Scope and Content Note
The papers of the Nelson W. Jordan family span the years circa 1864-2003, with the bulk of the material focused on the period 1881-1949. The papers include photographs, correspondence, family and personal Bibles, vital records, diplomas, posters, books, genealogical material, and printed matter. The largest grouping in the papers is the family members file, which documents clergyman Nelson W. Jordan and his wife Carrie Jordan, their ten children (born 1881-1900), and four of their grandchildren. Nelson W. Jordan served with the United States Colored Troops during the Civil War. Carrie Jordan was an active Baptist churchwoman.

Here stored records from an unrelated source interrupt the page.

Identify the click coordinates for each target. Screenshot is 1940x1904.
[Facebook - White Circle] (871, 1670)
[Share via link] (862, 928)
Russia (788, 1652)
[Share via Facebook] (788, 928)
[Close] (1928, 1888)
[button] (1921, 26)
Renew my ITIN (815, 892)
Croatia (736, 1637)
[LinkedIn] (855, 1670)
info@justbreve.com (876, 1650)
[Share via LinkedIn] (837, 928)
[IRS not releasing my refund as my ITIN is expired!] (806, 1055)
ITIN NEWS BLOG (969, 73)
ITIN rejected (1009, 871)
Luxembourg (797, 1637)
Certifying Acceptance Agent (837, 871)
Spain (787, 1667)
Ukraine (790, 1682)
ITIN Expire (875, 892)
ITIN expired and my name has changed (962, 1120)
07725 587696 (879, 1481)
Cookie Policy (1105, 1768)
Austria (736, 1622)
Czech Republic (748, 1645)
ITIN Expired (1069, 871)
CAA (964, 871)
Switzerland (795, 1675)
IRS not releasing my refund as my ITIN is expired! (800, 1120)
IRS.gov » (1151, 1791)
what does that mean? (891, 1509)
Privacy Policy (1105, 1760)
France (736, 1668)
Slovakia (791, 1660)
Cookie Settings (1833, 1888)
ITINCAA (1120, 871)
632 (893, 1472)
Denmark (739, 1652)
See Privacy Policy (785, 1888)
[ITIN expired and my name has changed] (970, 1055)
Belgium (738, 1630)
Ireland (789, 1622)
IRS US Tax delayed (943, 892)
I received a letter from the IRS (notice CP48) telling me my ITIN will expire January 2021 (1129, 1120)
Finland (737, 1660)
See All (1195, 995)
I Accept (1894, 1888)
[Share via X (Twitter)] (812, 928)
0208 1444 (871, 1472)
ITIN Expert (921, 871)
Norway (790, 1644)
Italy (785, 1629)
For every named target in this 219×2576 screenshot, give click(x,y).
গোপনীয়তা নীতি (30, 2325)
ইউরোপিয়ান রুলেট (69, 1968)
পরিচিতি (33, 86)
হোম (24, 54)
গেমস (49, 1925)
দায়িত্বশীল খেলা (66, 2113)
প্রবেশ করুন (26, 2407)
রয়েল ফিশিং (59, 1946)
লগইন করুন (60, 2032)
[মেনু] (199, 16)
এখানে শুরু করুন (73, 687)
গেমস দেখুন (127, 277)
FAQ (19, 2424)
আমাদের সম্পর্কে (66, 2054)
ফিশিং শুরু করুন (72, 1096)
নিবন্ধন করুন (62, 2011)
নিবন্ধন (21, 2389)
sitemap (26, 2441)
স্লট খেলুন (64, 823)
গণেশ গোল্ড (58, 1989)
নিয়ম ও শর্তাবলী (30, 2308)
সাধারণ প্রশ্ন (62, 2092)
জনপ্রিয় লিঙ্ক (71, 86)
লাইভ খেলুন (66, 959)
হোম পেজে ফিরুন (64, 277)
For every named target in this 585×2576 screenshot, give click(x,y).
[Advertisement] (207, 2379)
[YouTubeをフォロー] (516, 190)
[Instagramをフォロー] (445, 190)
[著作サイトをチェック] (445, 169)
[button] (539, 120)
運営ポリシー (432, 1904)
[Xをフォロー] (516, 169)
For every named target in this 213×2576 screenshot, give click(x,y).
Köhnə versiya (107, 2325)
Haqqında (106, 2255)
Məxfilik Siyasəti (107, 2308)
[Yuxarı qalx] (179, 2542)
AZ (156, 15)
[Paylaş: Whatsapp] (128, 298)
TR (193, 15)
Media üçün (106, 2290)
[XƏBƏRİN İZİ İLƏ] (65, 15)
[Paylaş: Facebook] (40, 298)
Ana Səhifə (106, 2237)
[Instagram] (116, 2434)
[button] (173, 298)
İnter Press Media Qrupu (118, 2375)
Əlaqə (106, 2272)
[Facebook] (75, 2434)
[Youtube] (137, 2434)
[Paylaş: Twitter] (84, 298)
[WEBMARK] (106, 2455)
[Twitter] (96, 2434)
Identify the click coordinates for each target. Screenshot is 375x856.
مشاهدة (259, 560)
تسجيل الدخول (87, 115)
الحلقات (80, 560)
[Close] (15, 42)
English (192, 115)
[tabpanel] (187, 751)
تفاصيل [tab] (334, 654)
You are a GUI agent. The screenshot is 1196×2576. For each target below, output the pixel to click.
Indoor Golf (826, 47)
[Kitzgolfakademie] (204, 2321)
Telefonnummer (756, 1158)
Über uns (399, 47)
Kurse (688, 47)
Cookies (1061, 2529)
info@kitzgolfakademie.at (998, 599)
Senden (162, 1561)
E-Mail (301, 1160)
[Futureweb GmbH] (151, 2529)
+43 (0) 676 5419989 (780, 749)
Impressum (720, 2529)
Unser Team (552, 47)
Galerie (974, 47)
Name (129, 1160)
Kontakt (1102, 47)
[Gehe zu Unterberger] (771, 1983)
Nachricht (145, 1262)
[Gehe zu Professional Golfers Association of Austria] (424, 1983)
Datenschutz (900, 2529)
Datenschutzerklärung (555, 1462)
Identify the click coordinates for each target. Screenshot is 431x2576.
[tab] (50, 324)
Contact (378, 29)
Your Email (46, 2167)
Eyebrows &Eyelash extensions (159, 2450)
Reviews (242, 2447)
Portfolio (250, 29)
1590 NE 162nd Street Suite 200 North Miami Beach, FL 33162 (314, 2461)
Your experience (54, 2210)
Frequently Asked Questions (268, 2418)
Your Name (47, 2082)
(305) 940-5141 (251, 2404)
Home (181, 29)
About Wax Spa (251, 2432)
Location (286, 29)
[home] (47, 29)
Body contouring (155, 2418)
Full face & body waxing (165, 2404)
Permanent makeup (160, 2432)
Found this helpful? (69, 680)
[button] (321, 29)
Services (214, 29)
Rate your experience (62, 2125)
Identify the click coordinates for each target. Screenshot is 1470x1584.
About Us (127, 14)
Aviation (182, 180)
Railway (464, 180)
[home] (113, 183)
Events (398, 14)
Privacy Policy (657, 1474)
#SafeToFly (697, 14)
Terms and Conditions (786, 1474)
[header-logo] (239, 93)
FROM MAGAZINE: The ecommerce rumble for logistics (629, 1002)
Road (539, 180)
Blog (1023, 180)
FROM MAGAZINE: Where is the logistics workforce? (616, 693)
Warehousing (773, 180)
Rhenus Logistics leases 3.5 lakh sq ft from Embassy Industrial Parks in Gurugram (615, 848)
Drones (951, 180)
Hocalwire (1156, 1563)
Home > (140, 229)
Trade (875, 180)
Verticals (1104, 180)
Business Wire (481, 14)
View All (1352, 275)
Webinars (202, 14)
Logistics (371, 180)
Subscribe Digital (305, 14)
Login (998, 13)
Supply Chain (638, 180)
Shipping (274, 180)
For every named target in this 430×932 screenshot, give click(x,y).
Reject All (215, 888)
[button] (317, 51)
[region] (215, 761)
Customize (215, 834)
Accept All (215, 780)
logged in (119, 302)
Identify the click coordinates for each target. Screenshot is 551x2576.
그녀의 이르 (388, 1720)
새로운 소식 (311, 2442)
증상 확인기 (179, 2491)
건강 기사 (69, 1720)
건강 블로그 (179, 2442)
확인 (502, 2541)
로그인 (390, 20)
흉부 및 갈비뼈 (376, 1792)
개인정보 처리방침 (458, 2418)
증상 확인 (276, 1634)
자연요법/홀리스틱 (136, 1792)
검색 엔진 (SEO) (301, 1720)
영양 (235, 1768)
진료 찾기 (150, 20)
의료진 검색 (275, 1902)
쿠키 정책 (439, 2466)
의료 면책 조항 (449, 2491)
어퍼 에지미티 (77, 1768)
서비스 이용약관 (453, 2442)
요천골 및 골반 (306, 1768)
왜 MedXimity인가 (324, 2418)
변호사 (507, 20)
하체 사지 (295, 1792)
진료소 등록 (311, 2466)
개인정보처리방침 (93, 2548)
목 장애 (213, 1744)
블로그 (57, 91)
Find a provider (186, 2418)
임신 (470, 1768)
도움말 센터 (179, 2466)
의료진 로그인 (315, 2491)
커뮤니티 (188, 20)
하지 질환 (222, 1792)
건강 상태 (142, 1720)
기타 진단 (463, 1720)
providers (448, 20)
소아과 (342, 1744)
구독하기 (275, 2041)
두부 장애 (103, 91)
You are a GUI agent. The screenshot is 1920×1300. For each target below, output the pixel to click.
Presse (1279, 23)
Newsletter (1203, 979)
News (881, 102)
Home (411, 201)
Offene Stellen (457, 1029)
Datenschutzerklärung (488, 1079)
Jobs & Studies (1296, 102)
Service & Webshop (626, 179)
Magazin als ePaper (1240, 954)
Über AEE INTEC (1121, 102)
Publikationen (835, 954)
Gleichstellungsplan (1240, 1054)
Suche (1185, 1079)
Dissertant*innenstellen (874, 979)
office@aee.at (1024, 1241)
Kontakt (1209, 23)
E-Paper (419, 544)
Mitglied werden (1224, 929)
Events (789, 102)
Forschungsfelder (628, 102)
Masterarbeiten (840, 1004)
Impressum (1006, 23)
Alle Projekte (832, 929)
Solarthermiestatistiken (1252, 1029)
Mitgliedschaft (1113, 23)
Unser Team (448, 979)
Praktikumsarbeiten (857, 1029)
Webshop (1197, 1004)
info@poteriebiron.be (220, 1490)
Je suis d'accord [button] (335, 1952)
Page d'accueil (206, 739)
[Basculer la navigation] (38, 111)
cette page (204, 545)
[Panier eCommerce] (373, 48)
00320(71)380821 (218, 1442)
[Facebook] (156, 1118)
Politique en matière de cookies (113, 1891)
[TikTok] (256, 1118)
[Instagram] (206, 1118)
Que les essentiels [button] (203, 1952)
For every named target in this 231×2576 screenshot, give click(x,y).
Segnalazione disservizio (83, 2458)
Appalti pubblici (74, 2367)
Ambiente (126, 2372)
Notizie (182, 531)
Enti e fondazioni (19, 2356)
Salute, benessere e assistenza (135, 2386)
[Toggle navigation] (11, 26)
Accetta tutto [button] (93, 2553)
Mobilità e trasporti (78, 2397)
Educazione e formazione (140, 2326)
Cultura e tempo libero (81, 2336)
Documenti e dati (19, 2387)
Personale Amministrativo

The first- and secondborn of Nelson's daughters, Julia D. Jordan (1881-1942) and D. Mozella Jordan (1882-1971) were both teachers in Prince Edward County, Virginia. Both of them taught Vernon Johns, later a pastor, scholar, and pioneering civil rights activist. Johns's correspondence with his former teacher Julia Jordan during her last illness in 1942 is part of the papers. She married G. H. (General Henry) Womack (1873-1911) in 1908. He was a domestic servant and professional lecturer on such topics as "intemperance" and "businessmen of the race," and he is well-documented in correspondence with Julia and others, and in miscellany, speeches, and writings. D. Mozella Jordan married Peter W. Price, a clergyman, and went on to become a longtime supervisor of schools in Appomattox County, Virginia, a tenure that included the desegregation of African American and white schools. With her husband she started Camp Winonah, a summer camp for children in Appomattox County.
Two of Nelson W. Jordan's sons, Nelson R. Jordan (1889-1958) and Walker Harrison Jordan (1890-1951), served with the 351st Field Artillery Regiment, 92nd Division in France during World War I. Walker wrote about the regiment's war service in his book With Old Eph in the Army, published in 1919. Nelson R. Jordan was a musician during his military service and in civilian life pastor of three Baptist churches in central Virginia, including fifteen years at First Baptist Church in Bedford where he organized a youth orchestra. Walker was a regimental clerk and in civilian life contracted domestic staff for resorts and wealthy clients' summer homes.
The elder Nelson's youngest child, Elizabeth Hayes Jordan (1900-1988) taught high school in Lynchburg, Virginia. for many years. She was known in the Jordan family for her creatively compiled photo albums. Numerous photographs, professionally produced images and snapshots spanning the nineteenth and twentieth centuries are a prominent feature of the family members file. Additional images in the photographs file cover the same time span.
Nelson W. and Carrie's most documented grandchild in these papers is Ruth Turner (1920-1991), daughter of Anna Viola Jordan (1886-1949), who moved from Virginia to her husband's hometown, Jersey City, New Jersey. Turner, a government worker and telephone company supervisor, created files documenting high school in Jersey City and student life at Saint Paul's College, Lawrenceville, Virginia, during the 1930s. She also compiled a scrapbook with life at Saint Paul's College and nightlife in New York and New Jersey as the major themes.